Stairway to U-SQL

Stairway to U-SQL Level 6: U-SQL Indexes and Partition Schemes

,

Last time out, we looked at creating databases, tables and schemas in U-SQL. We learnt that it isn’t possible to create a table without also creating an index for the table and a partition scheme for the index. In this latest article, we’ll take a look at:

  • The types of index U-SQL makes available to us
  • What a partition scheme is
  • The types of partition scheme available to us
  • How a partition scheme works
  • How to insert data into a partitioned table
  • Why an index is useful in U-SQL

As usual, there’s a lot for us to work through, so let’s go!

Indexes

As you’re reading this on SQLServerCentral, there’s a pretty good chance you know what an index is. But for the uninitiated, I’ll quickly say that an index is something that makes your searches faster. That’s a very (very!) simple explanation of what an index is, but for our purposes it will suffice. SQL Server supports many types of indexes – clustered, nonclustered, unique, columnstore, XML…the list goes on. U-SQL supports one type of index – the clustered index (other indexes are planned for future releases). These clustered indexes work in a similar manner to SQL Server clustered indexes, by ensuring the data is stored on disk in the specified order.

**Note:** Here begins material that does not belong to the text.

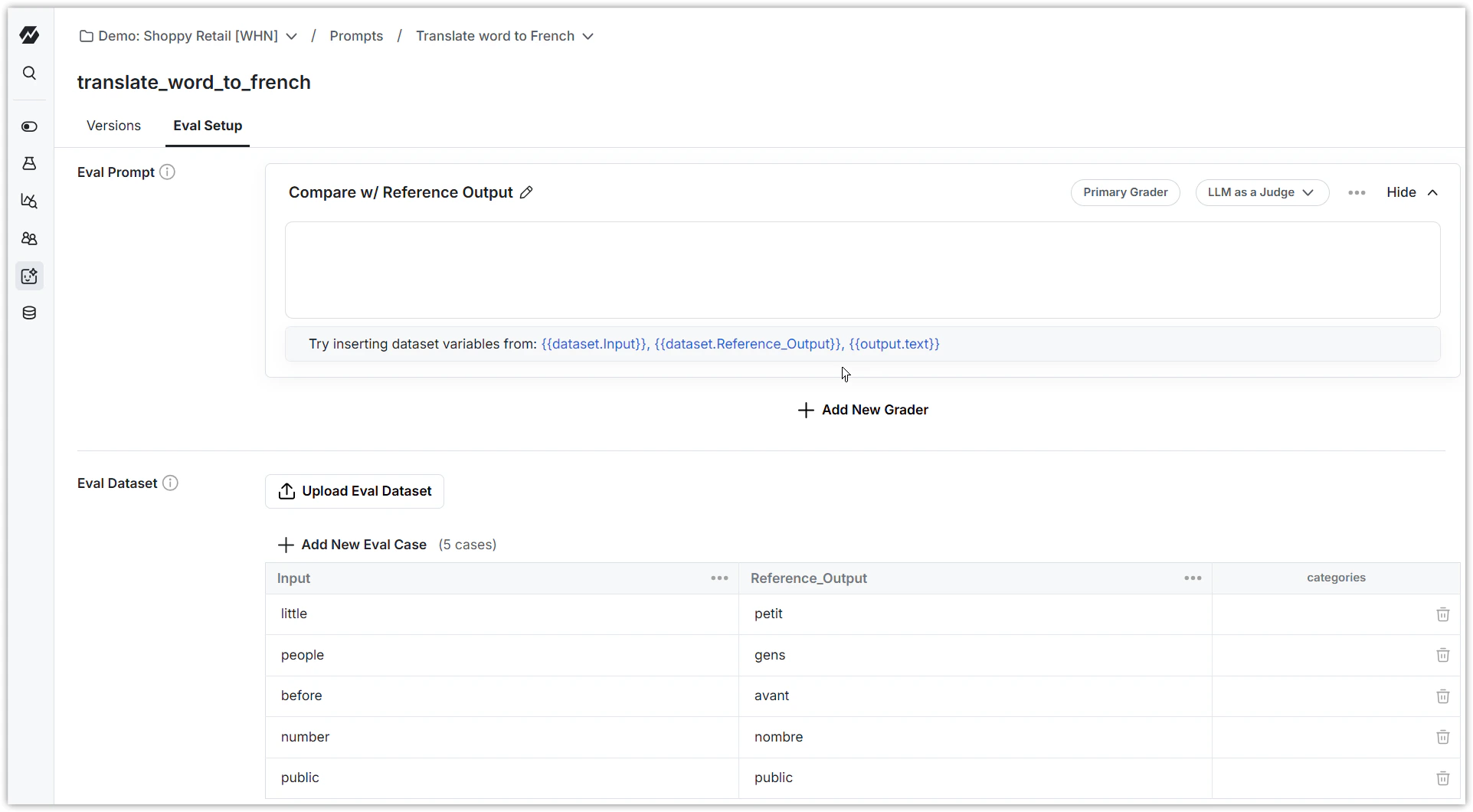Open the search panel in the sidebar
The height and width of the screenshot is (812, 1473).
coord(29,73)

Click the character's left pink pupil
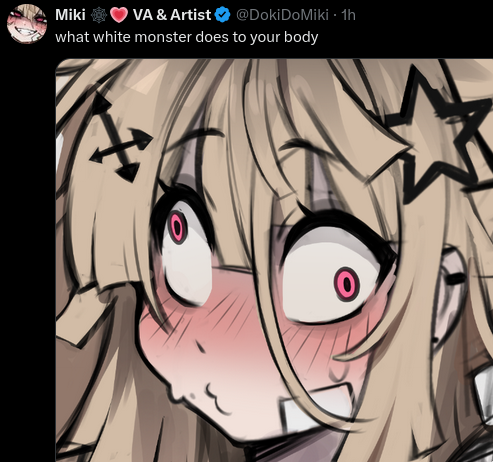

IMPORTANT! If you want to drop the clustered index at some later point, you won’t be able to do it. Instead, you’ll have to drop the entire table. This sounds bad to us data-centric folks, but as you’ll probably be using U-SQL for reporting purposes, it might not be a huge problem. There’s a possibility you’ll be creating tables, loading data, querying, then dropping the tables to save money in Azure. Of course, if you are planning on keeping the data around, you need to make sure you correctly cluster the table when you create it.

There are two ways to create an index, both of which we saw in Level 5. You can either create the index as part of the CREATE TABLE statement, or use the CREATE INDEX statement. Here’s the code we used last time to create the Counties table.

CREATE TABLE IF NOT EXISTS Counties
(
CountyCode string,
CountyName string,
INDEX idx_Counties CLUSTERED (CountyCode)
DISTRIBUTED BY HASH (CountyCode)
);

Note the INDEX and DISTRIBUTED BY lines. This is where the index is specified. The index lines can be broken down as:

INDEX index_name CLUSTERED (field list)

DISTRIBUTED BY partition_specification

It is possible to cluster and distribute (partition) on more than one column. Now, here’s the same index, but specified as a separate CREATE INDEX statement.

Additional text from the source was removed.